En formation professionnelle, les références dans les disciplines sont plus étendues, ont une durée limitée dans le temps, sont organisées selon les situations de travail, ont des sens différents et l’enseignant est porteur d’une partie de ces références. De manière différente, les programmes en formation professionnelle présentent qu’une partie des savoirs à faire apprendre. Les programmes expriment quoi faire apprendre et les conditions pour exercer un métier avec compétence. Ils expriment les contenus sous la forme d’énoncés de compétence, de comportements, de critères, de contextes, de buts et d’intentions. En résumé, les programmes indiquent à l’enseignant quoi faire faire, mais n’indique pas comment faire faire le travail.

La pertinence d’utiliser un expert d’une profession, plutôt qu’un pédagogue, repose dans le fait que l’expert est porteur d’un savoir d’expérience qu’il est le seul à posséder. Ce savoir d’expérience comporte des connaissances explicites, tacites et implicites. Ces connaissances de l’enseignant expert de sa discipline s’ajoutent aux savoirs de son programme.

Il est important de considérer que les enseignants de la formation professionnelle sont les porteurs d’une expertise qui leur est propre et qu’ils doivent exploiter.

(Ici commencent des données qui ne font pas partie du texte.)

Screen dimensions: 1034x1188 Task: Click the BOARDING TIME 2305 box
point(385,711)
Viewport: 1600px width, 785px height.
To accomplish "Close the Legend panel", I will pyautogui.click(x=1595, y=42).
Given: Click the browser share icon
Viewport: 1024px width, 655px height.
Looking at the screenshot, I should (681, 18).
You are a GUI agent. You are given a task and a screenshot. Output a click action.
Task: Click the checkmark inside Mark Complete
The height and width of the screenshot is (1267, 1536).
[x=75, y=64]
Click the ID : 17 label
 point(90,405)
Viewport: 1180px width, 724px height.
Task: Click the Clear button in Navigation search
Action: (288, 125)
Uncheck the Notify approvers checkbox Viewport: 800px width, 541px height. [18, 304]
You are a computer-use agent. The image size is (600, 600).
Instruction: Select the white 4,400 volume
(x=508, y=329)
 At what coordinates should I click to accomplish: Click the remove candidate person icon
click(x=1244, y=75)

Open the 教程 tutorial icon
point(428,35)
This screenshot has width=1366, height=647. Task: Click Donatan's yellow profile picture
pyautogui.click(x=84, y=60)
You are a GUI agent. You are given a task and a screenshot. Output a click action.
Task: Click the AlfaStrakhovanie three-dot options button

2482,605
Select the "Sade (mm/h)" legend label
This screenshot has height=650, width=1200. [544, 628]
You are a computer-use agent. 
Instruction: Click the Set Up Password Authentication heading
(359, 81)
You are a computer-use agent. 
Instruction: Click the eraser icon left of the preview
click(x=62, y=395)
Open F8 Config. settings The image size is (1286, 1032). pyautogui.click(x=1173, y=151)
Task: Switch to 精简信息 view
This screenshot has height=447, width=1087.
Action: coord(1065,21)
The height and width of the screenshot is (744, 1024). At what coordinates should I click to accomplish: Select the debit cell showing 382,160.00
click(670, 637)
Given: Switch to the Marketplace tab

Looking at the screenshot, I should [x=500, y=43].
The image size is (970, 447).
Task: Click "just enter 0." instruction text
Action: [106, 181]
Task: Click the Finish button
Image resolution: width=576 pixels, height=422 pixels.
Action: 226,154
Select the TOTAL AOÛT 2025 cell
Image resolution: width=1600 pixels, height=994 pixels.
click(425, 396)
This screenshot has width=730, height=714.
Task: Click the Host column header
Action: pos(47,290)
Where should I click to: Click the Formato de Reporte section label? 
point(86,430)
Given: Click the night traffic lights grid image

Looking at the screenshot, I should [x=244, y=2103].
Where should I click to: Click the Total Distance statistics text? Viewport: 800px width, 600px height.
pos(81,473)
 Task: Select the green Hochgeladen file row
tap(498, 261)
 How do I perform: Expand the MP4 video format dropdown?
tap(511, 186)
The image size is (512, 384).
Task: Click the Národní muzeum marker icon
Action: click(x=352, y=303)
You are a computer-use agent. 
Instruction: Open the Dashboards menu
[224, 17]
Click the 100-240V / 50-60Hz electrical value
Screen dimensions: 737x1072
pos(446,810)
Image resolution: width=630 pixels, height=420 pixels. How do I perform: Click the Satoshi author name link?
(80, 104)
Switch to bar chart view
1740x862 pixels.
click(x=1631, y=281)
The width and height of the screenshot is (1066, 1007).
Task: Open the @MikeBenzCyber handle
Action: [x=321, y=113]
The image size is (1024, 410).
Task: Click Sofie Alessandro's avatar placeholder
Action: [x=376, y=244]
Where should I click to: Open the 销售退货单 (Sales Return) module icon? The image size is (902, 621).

J’utilise ici le terme de connaissances, car l’expertise disciplinaire de la personne de métier n’est pas automatiquement accessible comme le savoir écrit dans un livre. Il y a un travail à faire d’explicitation qui est souvent mis de côté. L’enseignant doit ajouter aux savoirs des livres ce qu’il sait, ce qu’il sait faire, comment il le fait, comment il gère des situations de travail et comment il se comporte pour mener à bien son travail.

Cette partie de son rôle est rarement mise en évidence et pourtant c’est ce qui fait qu’il est indispensable d’utiliser des professionnels d’expérience pour pouvoir en former d’autres. L’enseignant en formation professionnelle n’est pas en formation que pour transmettre ses connaissances ou sa passion, il est en formation pour faire comprendre, faire faire des liens, donner du sens, créer des contextes professionnels et placer les apprenants dans des situations professionnelles. Il devient alors un exemple et un metteur en scène de son métier pour le faire vivre, car il sait comment vivre dans son métier. Ce n’est que dans ces conditions qu’il est possible de faire développer des compétences professionnelles aux apprenants.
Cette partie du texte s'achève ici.